**Document segment:**
If Ottawa insists on this tax, Mr. Speaker, it should impose a tax throughout the backstop. The GNWT isn't taking a meaningful control. If anything, the North should be paid for cleaning southern air. Our carbon emission across our territory is 0.05 percent, Mr. Speaker. They should be giving us more.
Mr. Speaker, in conclusion, this bill will impact all residents of the Northwest Territories, especially those in small communities, in the High Arctic, who already face the highest cost of living.
Mr. Speaker, I oppose this bill. I encourage anyone who is concerned about this bill and these Members have been hearing about it all day today to stand up and be counted and stand up for the small communities in the Northwest Territories and let's work together to let Ottawa -- let them do their dirty work and then we could -- we could start off on the right foot tomorrow morning.

**Questions to answer:**
(A) Answer these questions using the speech on the carbon tax bill:
(i) What figure does the speaker give for carbon emissions across the territory?
(ii) Who does the speaker say already faces the highest cost of living?
(iii) What position does the speaker take on the bill?
(B) Quote the passage of the speech on the carbon tax bill that begins at the words "Mr. Speaker, in" and stops after "foot tomorrow morning.".

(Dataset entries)
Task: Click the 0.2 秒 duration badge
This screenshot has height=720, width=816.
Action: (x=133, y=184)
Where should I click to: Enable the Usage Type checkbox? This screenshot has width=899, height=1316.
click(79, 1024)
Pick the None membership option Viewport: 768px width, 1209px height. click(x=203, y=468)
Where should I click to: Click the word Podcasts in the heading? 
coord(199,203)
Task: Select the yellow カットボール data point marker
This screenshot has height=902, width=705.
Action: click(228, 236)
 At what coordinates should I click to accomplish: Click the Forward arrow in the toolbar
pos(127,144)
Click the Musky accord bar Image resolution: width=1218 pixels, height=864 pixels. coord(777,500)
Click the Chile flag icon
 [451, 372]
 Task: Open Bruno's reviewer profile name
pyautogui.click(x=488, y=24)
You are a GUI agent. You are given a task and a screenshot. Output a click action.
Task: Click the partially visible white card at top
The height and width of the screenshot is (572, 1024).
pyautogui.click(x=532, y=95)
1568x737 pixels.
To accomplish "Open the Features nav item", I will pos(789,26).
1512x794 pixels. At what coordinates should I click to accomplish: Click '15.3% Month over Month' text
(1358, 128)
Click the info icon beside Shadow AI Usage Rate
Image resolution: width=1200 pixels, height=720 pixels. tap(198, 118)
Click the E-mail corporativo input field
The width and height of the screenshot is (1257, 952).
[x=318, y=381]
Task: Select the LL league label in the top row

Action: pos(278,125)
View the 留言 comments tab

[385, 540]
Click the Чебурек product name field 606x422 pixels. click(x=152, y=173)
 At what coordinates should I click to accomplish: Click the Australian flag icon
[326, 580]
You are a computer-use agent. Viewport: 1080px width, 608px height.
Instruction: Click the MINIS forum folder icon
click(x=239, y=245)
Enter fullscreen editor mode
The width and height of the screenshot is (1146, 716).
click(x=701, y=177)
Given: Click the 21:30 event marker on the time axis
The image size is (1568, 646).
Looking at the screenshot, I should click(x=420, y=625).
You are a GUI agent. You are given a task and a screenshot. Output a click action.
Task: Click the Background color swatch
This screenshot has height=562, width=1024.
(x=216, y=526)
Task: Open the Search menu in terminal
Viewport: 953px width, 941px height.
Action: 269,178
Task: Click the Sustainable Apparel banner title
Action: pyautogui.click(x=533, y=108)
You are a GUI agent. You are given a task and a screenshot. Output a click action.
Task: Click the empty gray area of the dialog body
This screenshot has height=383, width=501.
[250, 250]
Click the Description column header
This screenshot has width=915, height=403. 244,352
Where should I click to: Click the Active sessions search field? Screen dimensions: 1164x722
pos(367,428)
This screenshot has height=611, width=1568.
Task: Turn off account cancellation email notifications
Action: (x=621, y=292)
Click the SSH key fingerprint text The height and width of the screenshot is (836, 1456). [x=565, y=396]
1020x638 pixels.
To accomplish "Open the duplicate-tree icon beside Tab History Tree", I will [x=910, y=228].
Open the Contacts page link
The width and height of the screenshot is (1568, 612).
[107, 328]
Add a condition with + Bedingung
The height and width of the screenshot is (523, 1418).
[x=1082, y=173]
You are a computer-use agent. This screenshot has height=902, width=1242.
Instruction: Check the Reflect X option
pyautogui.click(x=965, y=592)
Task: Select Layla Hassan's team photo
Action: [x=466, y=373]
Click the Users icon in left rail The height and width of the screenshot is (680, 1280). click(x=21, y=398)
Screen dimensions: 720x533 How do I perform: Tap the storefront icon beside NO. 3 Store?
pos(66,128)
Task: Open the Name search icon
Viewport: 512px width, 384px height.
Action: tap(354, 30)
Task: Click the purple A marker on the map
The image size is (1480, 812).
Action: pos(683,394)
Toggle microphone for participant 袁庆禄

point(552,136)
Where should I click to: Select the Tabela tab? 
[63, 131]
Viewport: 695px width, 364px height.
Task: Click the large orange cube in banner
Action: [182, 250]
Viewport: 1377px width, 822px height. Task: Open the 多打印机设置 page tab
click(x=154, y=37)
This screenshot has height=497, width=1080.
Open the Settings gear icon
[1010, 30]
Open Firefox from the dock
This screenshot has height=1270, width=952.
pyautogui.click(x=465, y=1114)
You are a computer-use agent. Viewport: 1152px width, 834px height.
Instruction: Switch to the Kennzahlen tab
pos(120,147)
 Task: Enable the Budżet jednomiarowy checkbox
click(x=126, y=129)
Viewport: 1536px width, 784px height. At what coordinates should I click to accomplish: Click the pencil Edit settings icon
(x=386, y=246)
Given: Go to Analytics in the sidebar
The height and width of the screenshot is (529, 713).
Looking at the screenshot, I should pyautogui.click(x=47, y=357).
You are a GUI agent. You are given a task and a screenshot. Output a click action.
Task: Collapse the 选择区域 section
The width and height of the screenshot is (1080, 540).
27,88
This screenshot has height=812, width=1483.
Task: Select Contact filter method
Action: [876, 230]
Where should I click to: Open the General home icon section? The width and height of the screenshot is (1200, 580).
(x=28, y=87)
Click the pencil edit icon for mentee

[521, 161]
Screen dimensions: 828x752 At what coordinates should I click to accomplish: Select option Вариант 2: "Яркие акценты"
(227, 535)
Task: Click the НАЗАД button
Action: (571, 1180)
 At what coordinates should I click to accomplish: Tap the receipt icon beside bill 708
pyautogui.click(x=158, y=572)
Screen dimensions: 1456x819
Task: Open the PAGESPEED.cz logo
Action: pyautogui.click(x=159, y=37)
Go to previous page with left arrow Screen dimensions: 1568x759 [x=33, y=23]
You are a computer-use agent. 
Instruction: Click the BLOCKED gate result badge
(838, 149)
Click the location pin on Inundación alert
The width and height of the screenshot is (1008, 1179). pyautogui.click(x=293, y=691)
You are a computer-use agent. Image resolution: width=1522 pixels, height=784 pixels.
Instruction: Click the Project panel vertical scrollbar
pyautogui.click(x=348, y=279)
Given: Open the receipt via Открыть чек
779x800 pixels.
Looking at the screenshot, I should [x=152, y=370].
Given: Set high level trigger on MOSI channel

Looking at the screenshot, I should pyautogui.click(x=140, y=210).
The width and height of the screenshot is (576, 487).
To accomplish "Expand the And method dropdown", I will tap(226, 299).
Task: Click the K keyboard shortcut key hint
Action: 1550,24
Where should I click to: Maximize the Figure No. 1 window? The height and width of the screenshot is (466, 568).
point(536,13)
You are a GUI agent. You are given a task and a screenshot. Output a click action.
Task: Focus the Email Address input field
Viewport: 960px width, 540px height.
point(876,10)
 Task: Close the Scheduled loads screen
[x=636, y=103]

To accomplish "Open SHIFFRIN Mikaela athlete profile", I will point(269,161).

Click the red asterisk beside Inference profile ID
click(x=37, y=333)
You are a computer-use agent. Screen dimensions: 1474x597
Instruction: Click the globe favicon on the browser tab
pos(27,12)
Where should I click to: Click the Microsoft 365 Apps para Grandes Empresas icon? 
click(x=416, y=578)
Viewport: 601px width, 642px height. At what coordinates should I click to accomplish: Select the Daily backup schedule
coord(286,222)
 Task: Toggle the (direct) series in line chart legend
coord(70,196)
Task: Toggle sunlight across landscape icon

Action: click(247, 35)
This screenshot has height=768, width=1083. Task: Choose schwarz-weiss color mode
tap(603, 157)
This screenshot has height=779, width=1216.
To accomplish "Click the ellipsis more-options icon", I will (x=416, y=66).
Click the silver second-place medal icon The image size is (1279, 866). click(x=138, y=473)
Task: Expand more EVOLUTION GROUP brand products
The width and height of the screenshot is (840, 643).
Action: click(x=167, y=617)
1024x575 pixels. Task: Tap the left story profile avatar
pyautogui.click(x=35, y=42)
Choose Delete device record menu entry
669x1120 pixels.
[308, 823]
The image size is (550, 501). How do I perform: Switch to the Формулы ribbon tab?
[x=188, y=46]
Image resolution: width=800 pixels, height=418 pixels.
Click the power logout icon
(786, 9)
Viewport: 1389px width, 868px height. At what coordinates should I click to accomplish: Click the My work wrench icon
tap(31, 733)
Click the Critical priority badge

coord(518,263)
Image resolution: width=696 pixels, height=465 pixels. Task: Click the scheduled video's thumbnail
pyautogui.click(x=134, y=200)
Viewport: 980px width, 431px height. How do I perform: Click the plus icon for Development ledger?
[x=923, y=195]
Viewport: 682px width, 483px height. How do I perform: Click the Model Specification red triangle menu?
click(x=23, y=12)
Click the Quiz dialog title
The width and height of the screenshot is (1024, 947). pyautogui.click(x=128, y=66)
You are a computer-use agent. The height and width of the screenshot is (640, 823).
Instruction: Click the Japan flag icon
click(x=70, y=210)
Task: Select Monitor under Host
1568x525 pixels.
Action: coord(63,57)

**Solved tasks:**
(A)
(i) 0.05 percent.
(ii) Residents of small communities in the High Arctic.
(iii) The speaker opposes the bill.

(B)
Mr. Speaker, in conclusion, this bill will impact all residents of the Northwest Territories, especially those in small communities, in the High Arctic, who already face the highest cost of living.
Mr. Speaker, I oppose this bill. I encourage anyone who is concerned about this bill and these Members have been hearing about it all day today to stand up and be counted and stand up for the small communities in the Northwest Territories and let's work together to let Ottawa -- let them do their dirty work and then we could -- we could start off on the right foot tomorrow morning.